Pushing operations add new values to the top.
The popping operation removes values from the top.
Queries (the operations that convert values back to Java values) are non-destructive. They keep the values.
Operations on the top of the stack are destructive: they pop the operands, like the JVM, then push new values on the top.

Getting the µVM Client Agent

message: new_client_agent
parameters: none
returns: a handle of new client agent

Create a new Client Agent.

Example Java signature: public ClientAgent MicroVM#newClientAgent()

message: close_client_agent
parameters:
1. ca: the handle to the client agent
returns: none

Close the Client Agent.

Example Java signature: public void ClientAgent#close()

Pushing new values to the stack

message: push_value
parameter:
1. uvm_type: the µVM type of the value
2. val: the value in the Client's representation
returns: none
stack top:
- before: ...
- after: ..., val_in_uvm_type

Convert the Client value val to the µVM type uvm_type and push it to the stack. This message only work for non-reference values, including integers and floating point numbers.

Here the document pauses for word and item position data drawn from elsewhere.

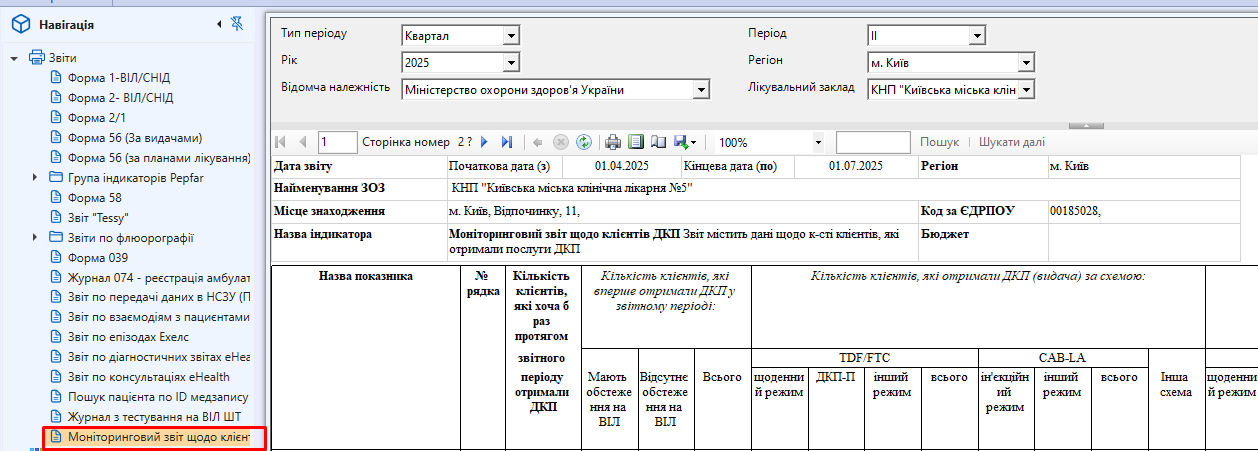The image size is (1258, 451).
Task: Open page setup book icon
Action: [658, 142]
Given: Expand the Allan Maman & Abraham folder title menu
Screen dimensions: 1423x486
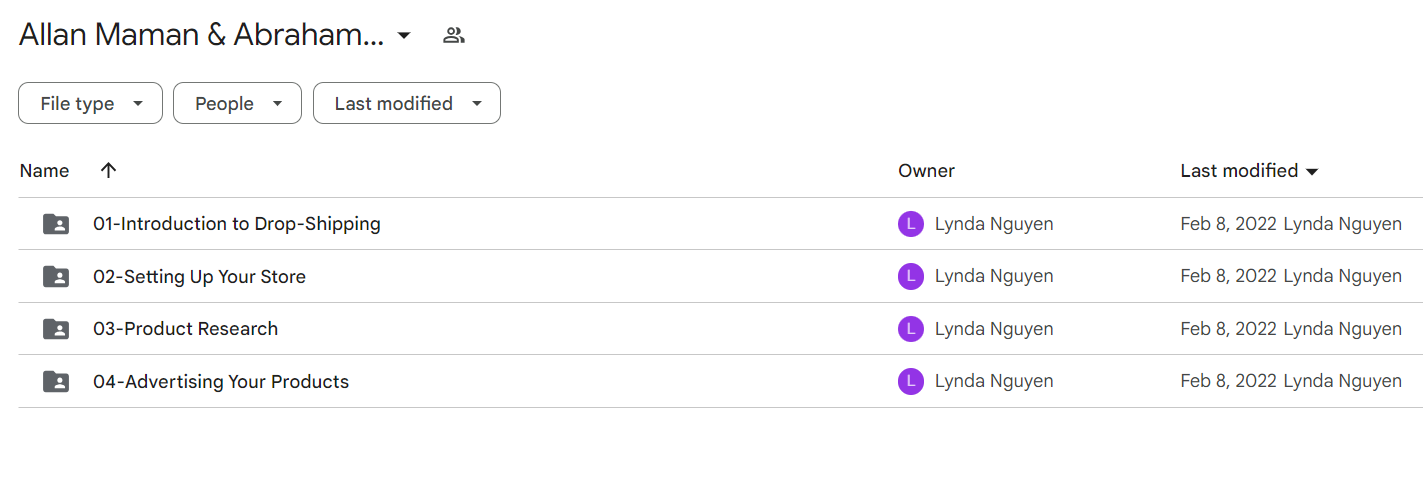Looking at the screenshot, I should coord(404,36).
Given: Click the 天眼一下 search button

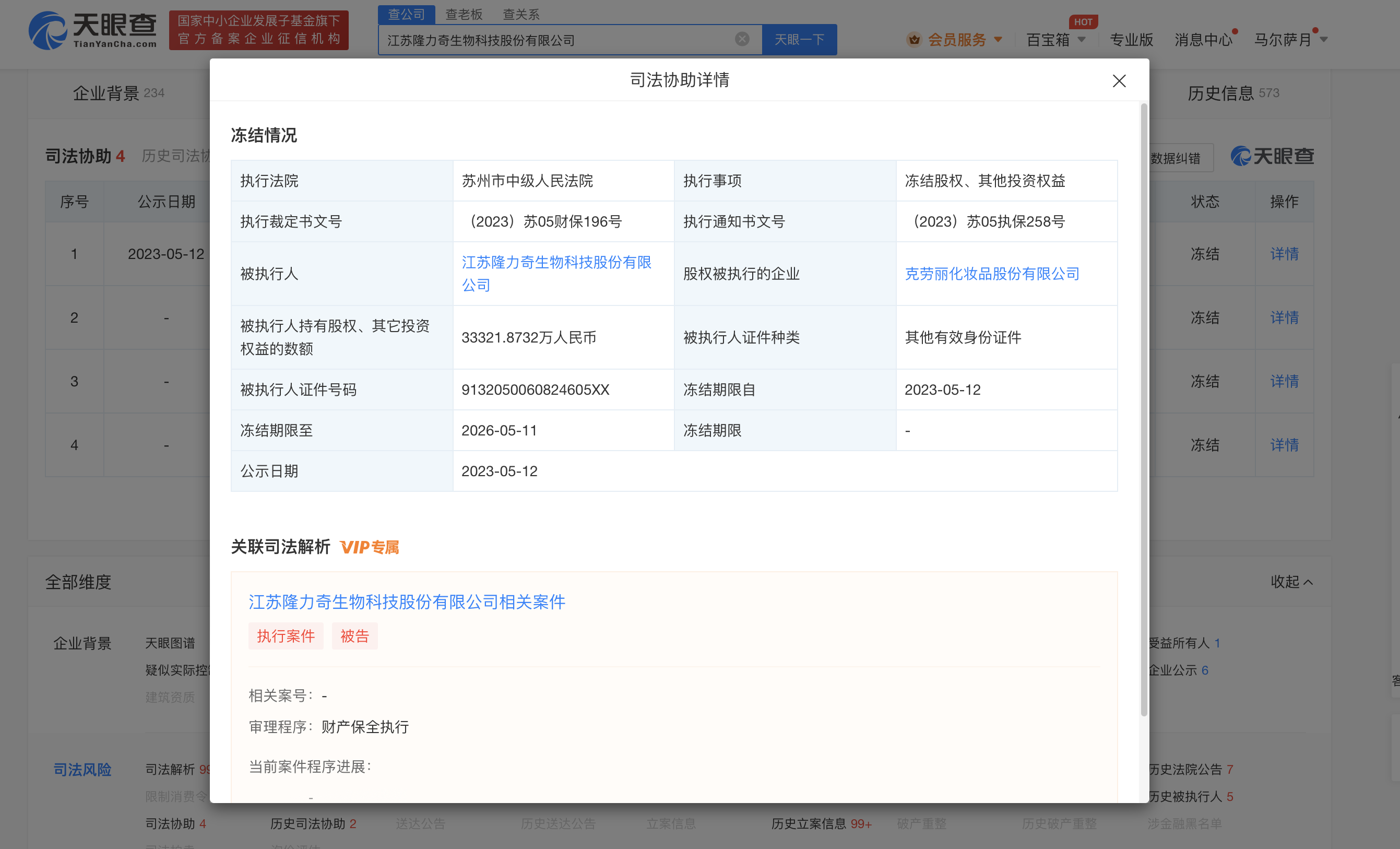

The µVM may implement this as multiple functions/methods that best suits the Client programming language.

Example Java signatures:

public void ClientAgent#pushInt(int uvmTypeID, int val)
public void ClientAgent#pushLong(int uvmTypeID, long val)
public void ClientAgent#pushBigInteger(int uvmTypeID, BigInteger val)
public void ClientAgent#pushFloat(int uvmTypeID, float val): will truncate/extend to the µVM type
public void ClientAgent#pushDouble(int uvmTypeID, double val): will truncate/extend to the µVM type
public void ClientAgent#pushFloatNoType(float val): always convert to the µVM float type
public void ClientAgent#pushDoubleNoType(double val): always convert to the µVM float type.
message: push_global
parameters:
1. global: the ID/name of a µVM global cell
returns: none
stack top:
- before: ...
- after: ..., global_val

Push an internal reference of a global cell to the stack.

Example Java signature: public void ClientAgent#pushGlobal(int uvmGlobalID)

message: push_func
parameters:
1. func: the ID/name of a µVM function
returns: none
stack top:
- before: ...
- after: ..., func_val

Push a function reference (µVM's func type) of a µVM function to the stack

Example Java signature: public void ClientAgent#pushFunc(int uvmFuncID)

Converting to Client types

message: to_client_value
parameters:
1. pos: the position in the stack
returns: the µVM value in the client type
stack top: not changed

Convert a value in the stack to the client type. This applies for non-reference types including integers and floating point numbers.

The µVM may implement this as multiple functions/methods that best suits the Client language.

Example Java signatures:

public int ClientAgent#toInt(int pos)
public long ClientAgent#toLong(int pos)
public BigInteger ClientAgent#toBigInteger(int pos)
public float ClientAgent#toFloat(int pos)
public double ClientAgent#toDouble(int pos)

Popping

message: pop
parameters:
1. num: the number of values to pop
returns: none
stack top:
- before: ..., elem_1, elem_2, ..., elem_num
- after: ...

Pop num elements from the stack.

Example Java signature: public void ClientAgent#pop(int num)

Memory Allocation

message: new
parameters:
1. type: the ID/name of the µVM type of the object
returns: none
stack top:
- before: ...
- after: ..., ref

Allocate an object of type type on the µVM heap and push the object reference on the stack.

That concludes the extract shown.